Humanitarian Pause (Tracer Hand), Tuesday, 4 June 2024 14:29 (two years ago)

the georgia trial will be underway before the election. not enough time for a conviction before november, but i think the coverage of the trial will be worse for him than this new york case given the details of what went down in 2020.

treeship., Tuesday, 4 June 2024 14:29 (two years ago)

granted these aren't the folks aren't exactly the type to swing an election but I do think there's something to making support for Trump a less and less tenable position to take in public, I feel like I already see it with yard signs/bumper stickers/MAGA hats not being out like they were at this time in 2020

to the extent I understand the "undecided voter", they do think both candidates are horrible but the dictator shit really does scare them, again this probably came off as hyperbole in 2016 and even 2020 but now I think it's starting to land

frogbs, Tuesday, 4 June 2024 14:32 (two years ago)

the georgia trial will be underway before the election. not enough time for a conviction before november, but i think the coverage of the trial will be worse for him than this new york case given the details of what went down in 2020.

― treeship., Tuesday, June 4, 2024 9:29 AM (two minutes ago) bookmarkflaglink

where are you seeing this? pretty major if so

frogbs, Tuesday, 4 June 2024 14:32 (two years ago)

october i thought

treeship., Tuesday, 4 June 2024 14:34 (two years ago)

oh never mind. trump will have an appeal hearing then. that sucks.

treeship., Tuesday, 4 June 2024 14:35 (two years ago)

just the idea of someone being "on the fence" about voting for Trump or not....*seinfeld voice* "who ARE these people..???"

scott seward, Tuesday, 4 June 2024 15:12 (two years ago)

people who "do their own research"

I painted my teeth (sleeve), Tuesday, 4 June 2024 15:13 (two years ago)

i think people get confused by right wing disinfo without realizing that is what it is. there is a lot of stuff floating around about joe biden's daughter's diary. things like that.

treeship., Tuesday, 4 June 2024 15:14 (two years ago)

"Yeah in politics everything is "unprecedented" and "beyond the pale"

i've said it before and i'll say it again. all bets are off with Trump because he's not a real person! he was a joke/protest vote and he was more surprised than anyone that he won and everything after is what happens when a bad joke doesn't go away. he is the asterisk of american politics. not that what he is doing is a joke. its insanely reckless and dangerous and god only knows what's going to happen if he loses. but you can't treat him like a normal adult. so of course the word "unprecedented" is used every day because nobody acts like him. who would act like him? it feels unreal. what he does. and says. but its his world now in this country. so frightening.
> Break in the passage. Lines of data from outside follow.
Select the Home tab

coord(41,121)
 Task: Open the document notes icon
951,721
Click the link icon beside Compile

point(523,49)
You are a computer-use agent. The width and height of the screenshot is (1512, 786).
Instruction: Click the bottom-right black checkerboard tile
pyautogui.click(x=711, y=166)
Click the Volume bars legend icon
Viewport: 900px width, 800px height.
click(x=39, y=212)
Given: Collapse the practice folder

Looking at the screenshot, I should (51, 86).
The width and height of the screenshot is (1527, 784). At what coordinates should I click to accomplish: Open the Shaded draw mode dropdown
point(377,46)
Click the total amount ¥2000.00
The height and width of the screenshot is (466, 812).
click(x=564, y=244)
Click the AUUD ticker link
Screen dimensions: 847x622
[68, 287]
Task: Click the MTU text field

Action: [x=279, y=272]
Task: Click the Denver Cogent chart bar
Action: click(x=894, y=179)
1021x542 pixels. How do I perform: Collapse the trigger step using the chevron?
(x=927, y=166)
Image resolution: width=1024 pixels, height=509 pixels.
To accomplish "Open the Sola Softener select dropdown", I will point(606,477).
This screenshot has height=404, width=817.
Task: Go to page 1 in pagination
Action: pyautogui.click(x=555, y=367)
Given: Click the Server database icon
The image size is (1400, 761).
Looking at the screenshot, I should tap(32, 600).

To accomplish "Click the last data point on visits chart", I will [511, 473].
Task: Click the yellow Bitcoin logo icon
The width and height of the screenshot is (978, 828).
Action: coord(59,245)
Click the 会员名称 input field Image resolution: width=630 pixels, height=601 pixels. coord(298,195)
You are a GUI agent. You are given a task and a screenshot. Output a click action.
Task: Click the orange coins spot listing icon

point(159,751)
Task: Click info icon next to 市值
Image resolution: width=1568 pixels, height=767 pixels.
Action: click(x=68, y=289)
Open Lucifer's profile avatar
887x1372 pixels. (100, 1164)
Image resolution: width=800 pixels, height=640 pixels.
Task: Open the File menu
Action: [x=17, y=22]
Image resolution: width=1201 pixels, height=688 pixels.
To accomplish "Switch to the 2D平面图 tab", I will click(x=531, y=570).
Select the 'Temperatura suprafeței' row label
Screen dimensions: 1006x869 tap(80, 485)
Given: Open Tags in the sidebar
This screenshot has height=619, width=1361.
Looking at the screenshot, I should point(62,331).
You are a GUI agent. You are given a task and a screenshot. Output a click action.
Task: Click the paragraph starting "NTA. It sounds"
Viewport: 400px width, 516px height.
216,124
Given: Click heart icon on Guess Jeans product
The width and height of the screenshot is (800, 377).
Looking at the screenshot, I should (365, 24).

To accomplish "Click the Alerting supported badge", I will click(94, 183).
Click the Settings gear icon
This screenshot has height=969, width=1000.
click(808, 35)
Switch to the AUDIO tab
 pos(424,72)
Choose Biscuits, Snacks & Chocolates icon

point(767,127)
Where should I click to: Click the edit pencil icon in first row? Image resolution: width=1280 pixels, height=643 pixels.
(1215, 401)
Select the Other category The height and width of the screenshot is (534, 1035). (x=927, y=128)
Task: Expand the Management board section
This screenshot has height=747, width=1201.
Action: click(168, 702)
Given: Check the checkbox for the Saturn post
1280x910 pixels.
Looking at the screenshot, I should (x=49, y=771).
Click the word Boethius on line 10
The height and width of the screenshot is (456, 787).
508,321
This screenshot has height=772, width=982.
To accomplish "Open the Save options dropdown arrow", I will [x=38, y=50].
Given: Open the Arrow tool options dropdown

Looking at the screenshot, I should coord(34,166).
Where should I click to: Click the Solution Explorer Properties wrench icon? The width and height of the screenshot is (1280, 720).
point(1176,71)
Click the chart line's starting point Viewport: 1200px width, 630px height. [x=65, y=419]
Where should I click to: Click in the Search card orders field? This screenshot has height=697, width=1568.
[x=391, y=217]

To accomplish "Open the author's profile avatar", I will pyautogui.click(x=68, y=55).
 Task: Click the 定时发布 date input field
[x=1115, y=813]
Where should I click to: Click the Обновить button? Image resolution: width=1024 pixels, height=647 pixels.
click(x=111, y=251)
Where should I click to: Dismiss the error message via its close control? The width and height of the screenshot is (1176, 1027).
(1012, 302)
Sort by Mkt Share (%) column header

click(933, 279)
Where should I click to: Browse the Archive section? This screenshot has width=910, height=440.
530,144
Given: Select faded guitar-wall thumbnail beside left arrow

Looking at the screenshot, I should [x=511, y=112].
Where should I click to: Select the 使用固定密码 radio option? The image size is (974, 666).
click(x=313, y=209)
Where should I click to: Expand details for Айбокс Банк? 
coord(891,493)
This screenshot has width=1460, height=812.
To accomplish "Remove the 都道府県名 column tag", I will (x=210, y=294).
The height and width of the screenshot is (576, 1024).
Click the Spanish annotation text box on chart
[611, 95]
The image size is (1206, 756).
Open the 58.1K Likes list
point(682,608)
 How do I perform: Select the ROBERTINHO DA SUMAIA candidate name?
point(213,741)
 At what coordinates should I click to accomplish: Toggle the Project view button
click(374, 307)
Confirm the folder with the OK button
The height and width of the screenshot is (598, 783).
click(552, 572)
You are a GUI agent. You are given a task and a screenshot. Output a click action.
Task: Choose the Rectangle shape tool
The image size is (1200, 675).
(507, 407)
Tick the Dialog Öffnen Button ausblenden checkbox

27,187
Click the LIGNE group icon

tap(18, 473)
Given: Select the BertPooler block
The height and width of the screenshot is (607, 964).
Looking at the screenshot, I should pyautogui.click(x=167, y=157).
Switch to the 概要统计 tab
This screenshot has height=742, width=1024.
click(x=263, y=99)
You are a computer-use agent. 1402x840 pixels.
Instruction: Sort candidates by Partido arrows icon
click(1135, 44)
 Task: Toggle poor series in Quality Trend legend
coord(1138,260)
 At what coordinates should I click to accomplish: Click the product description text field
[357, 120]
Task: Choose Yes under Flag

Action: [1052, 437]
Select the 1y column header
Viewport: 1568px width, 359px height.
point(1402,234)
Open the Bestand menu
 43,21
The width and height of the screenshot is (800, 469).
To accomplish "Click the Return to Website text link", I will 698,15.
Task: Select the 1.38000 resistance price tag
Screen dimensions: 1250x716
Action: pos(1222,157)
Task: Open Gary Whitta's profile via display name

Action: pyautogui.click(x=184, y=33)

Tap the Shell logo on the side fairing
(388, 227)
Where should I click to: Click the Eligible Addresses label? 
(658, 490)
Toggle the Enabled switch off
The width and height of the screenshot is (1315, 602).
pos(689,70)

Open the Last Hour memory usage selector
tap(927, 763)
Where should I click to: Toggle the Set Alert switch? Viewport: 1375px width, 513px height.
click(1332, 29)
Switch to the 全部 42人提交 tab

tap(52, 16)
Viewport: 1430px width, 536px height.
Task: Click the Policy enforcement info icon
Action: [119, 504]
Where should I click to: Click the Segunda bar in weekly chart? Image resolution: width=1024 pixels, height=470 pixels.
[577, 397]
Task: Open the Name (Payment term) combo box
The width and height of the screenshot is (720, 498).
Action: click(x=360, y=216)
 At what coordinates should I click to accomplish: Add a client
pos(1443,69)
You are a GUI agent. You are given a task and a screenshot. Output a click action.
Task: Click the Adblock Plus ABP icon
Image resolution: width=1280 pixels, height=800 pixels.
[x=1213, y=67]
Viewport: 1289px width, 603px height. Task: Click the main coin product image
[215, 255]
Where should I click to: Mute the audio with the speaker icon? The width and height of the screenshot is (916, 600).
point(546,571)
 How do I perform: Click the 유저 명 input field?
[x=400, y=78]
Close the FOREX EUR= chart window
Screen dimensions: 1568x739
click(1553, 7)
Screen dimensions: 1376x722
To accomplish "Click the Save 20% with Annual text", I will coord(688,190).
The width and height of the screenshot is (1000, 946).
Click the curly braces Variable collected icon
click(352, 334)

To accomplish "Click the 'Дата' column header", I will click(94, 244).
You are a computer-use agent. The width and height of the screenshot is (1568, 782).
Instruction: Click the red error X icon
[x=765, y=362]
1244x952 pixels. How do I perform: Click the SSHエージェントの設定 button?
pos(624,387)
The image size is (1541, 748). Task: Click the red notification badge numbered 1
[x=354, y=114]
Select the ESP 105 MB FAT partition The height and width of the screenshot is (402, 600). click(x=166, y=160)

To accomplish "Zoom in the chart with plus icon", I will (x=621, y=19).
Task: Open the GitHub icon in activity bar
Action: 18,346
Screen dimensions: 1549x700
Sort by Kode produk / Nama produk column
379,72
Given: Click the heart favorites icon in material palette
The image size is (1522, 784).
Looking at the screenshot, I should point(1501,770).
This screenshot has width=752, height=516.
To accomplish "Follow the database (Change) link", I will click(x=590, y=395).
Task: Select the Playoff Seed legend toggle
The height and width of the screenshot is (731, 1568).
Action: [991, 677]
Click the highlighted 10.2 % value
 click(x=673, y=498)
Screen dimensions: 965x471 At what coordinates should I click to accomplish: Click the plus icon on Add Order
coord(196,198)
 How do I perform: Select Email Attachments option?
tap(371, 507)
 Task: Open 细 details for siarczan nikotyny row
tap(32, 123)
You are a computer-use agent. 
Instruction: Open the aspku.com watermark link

scott seward, Tuesday, 4 June 2024 15:19 (two years ago)

i'm just glad that they didn't kill ted koppel and eat him!

https://www.youtube.com/watch?v=2KzVSDphNv0

scott seward, Tuesday, 4 June 2024 15:21 (two years ago)

Is the diary thing really disinfo? I think it's more just something Dems prefer not to discuss.

A So-Called Pulitzer price winner (President Keyes), Tuesday, 4 June 2024 15:25 (two years ago)

so does this work for everyone? I'm thinking of starting a life of crime too.